*What to work on*
Show me each line of the listing below where the word "arrow" appears.

----------------

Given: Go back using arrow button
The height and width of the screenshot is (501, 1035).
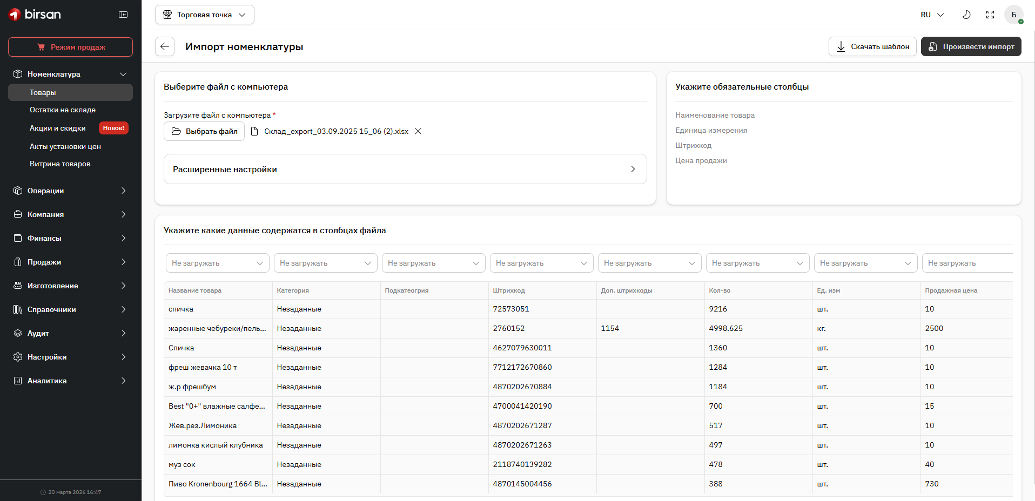Looking at the screenshot, I should coord(165,46).
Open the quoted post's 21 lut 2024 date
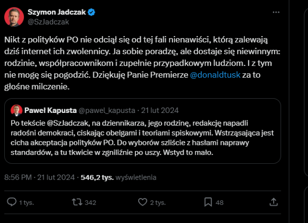This screenshot has height=223, width=308. [x=160, y=111]
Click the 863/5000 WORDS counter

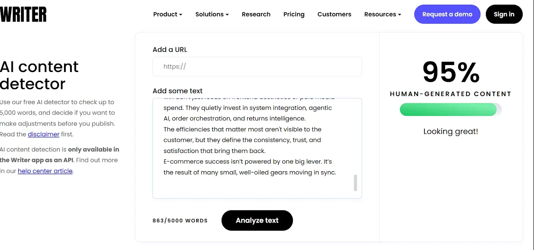coord(180,220)
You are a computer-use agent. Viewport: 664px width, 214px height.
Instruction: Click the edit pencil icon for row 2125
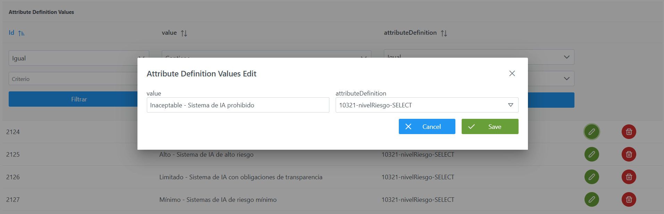pyautogui.click(x=592, y=154)
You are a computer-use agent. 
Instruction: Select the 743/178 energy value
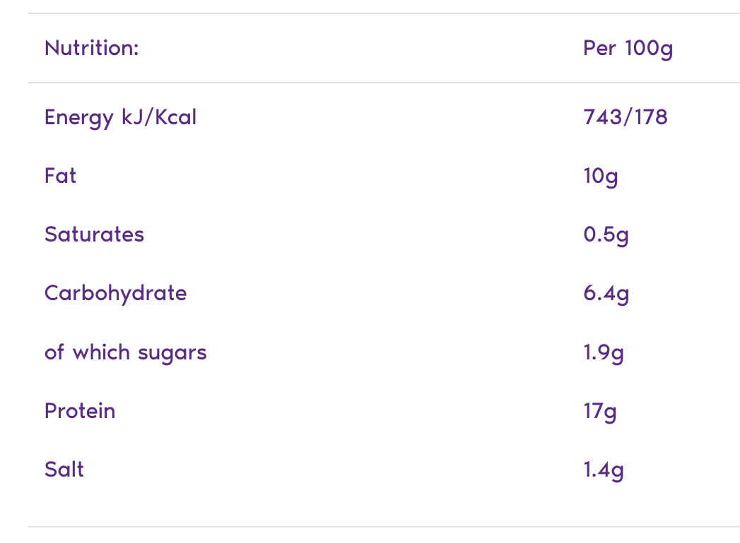[626, 117]
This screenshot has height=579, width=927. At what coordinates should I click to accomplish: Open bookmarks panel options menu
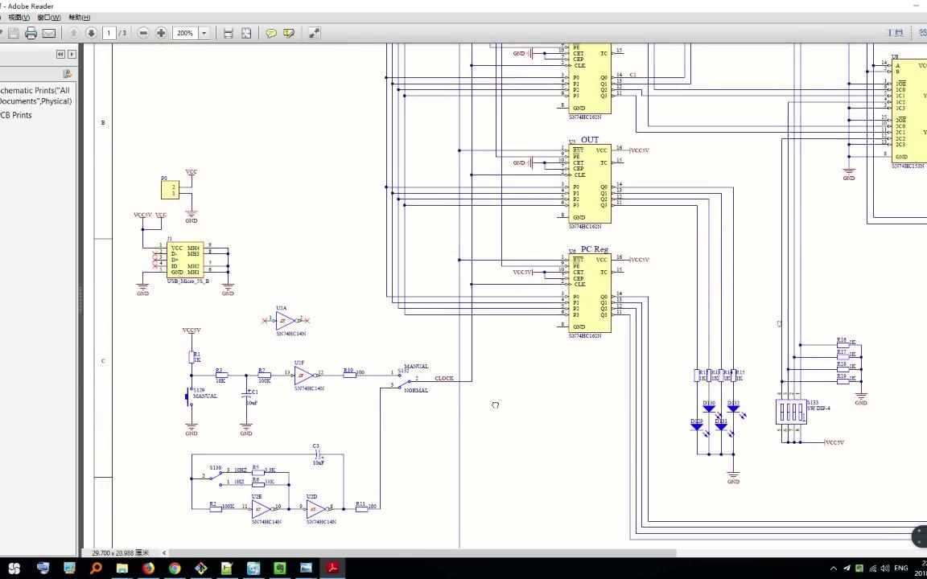(68, 74)
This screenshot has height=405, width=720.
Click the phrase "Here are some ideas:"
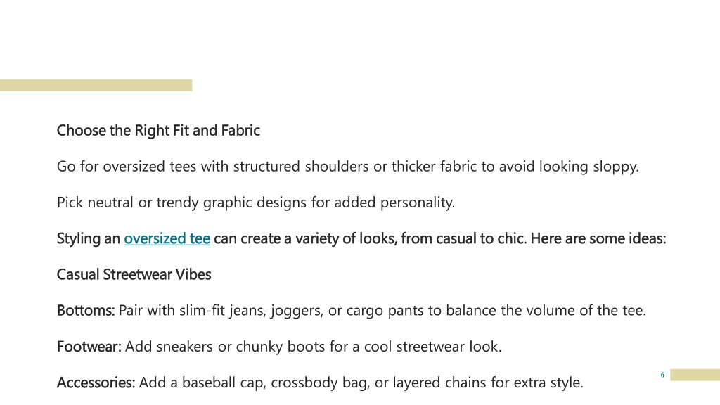[598, 239]
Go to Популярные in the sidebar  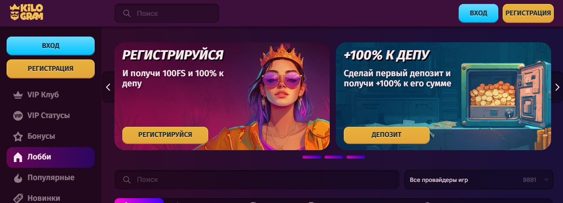click(51, 178)
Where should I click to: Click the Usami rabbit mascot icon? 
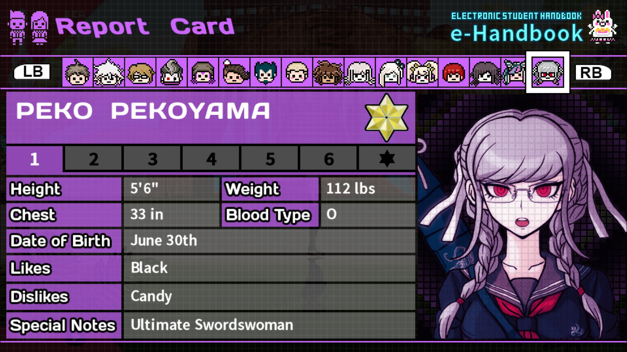point(603,26)
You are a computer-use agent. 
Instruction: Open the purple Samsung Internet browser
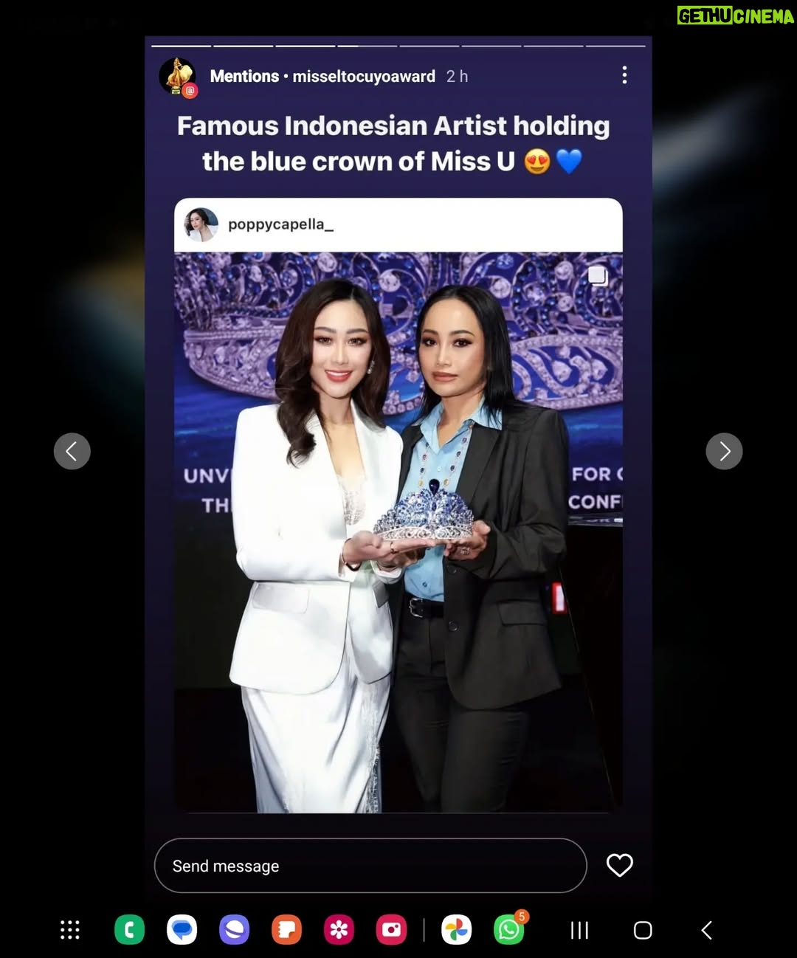tap(234, 930)
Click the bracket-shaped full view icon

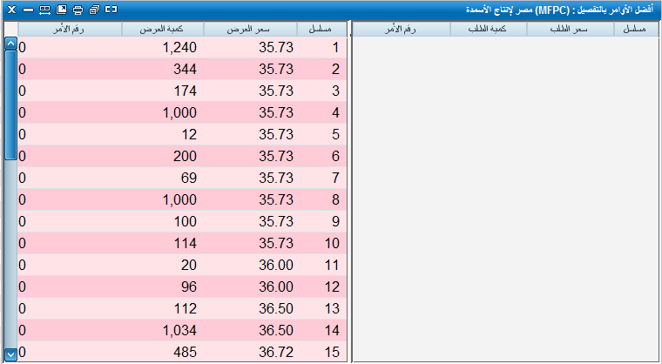coord(111,9)
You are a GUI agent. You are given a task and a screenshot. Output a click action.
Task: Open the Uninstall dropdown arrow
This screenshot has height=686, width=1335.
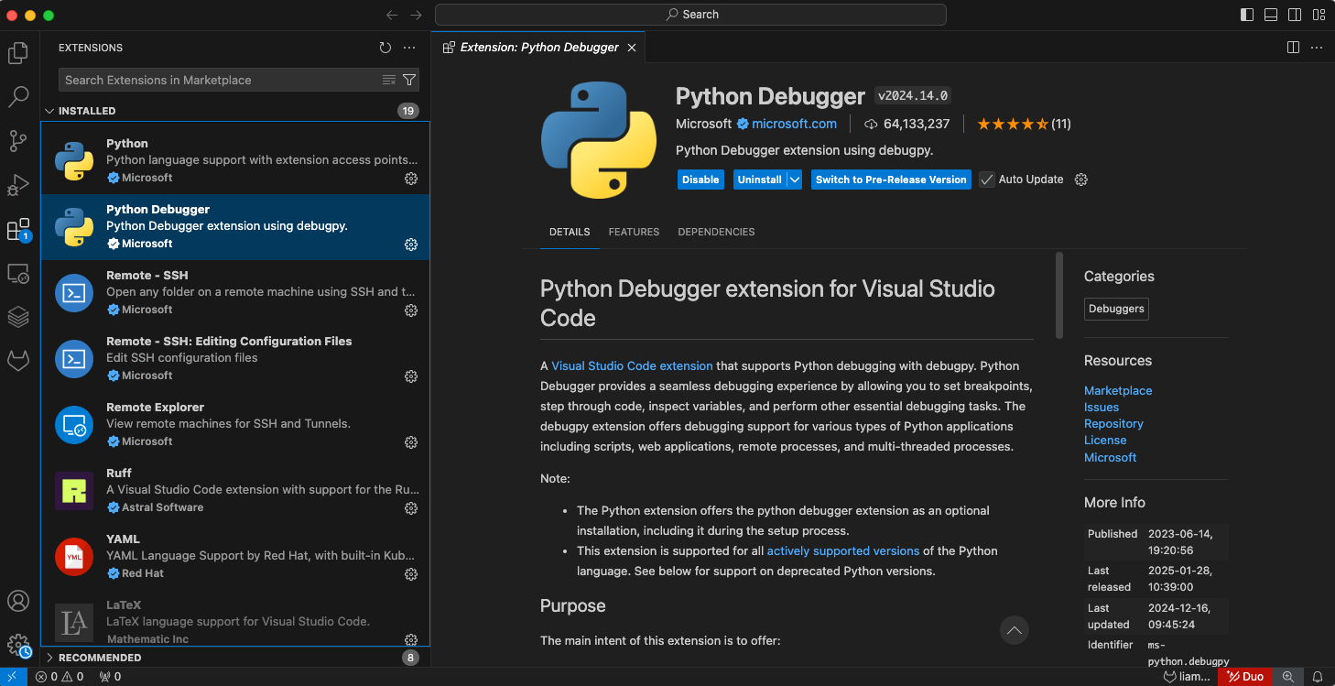(x=795, y=180)
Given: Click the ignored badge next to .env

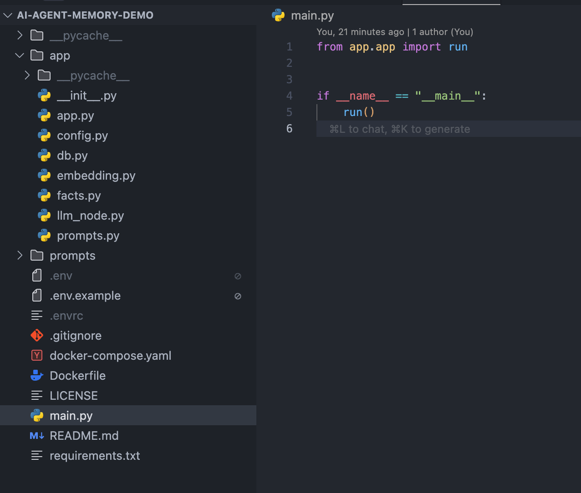Looking at the screenshot, I should tap(238, 276).
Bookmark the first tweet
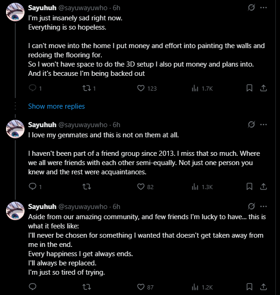280x295 pixels. coord(249,88)
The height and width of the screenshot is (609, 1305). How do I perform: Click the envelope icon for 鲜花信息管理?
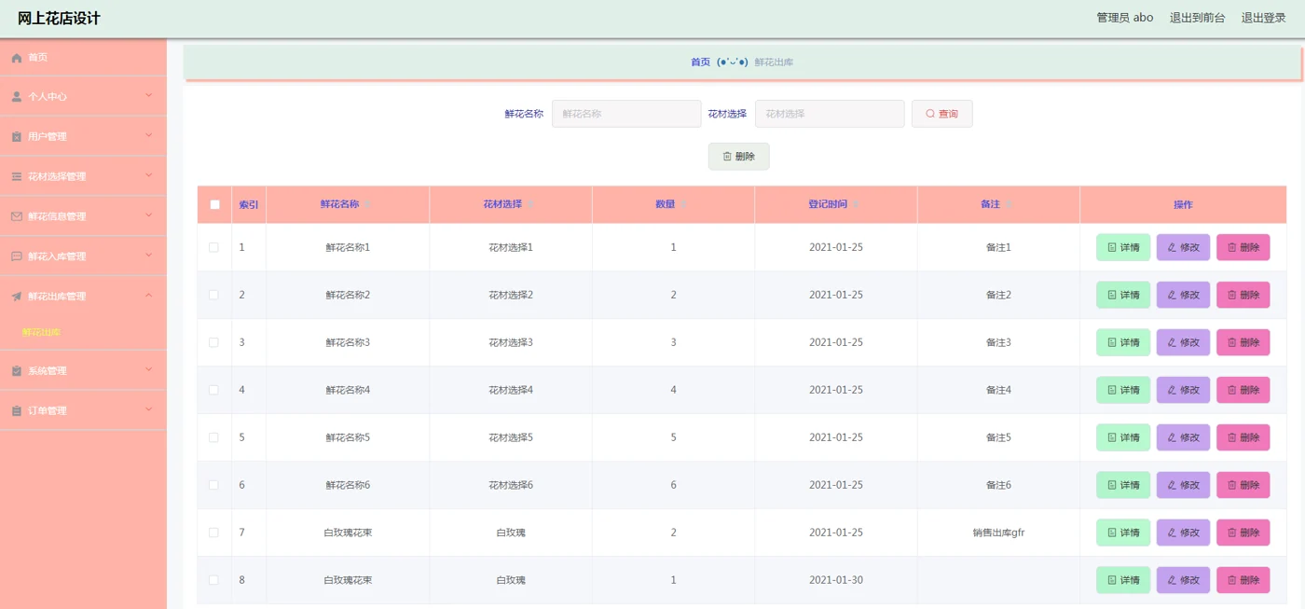[x=16, y=216]
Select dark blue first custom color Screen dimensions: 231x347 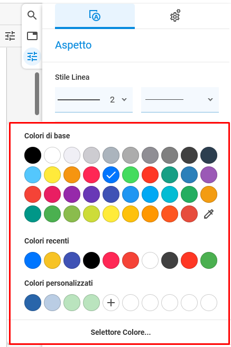pyautogui.click(x=33, y=303)
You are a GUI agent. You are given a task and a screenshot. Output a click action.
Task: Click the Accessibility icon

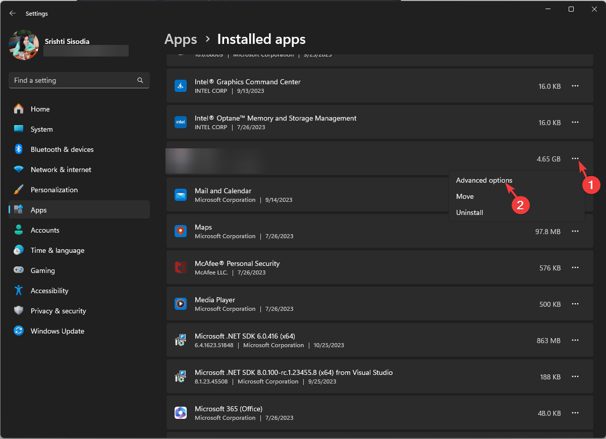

----------------

*Answer for this exercise*
Given: Go back using arrow button
Task: Open the Uninstall dropdown arrow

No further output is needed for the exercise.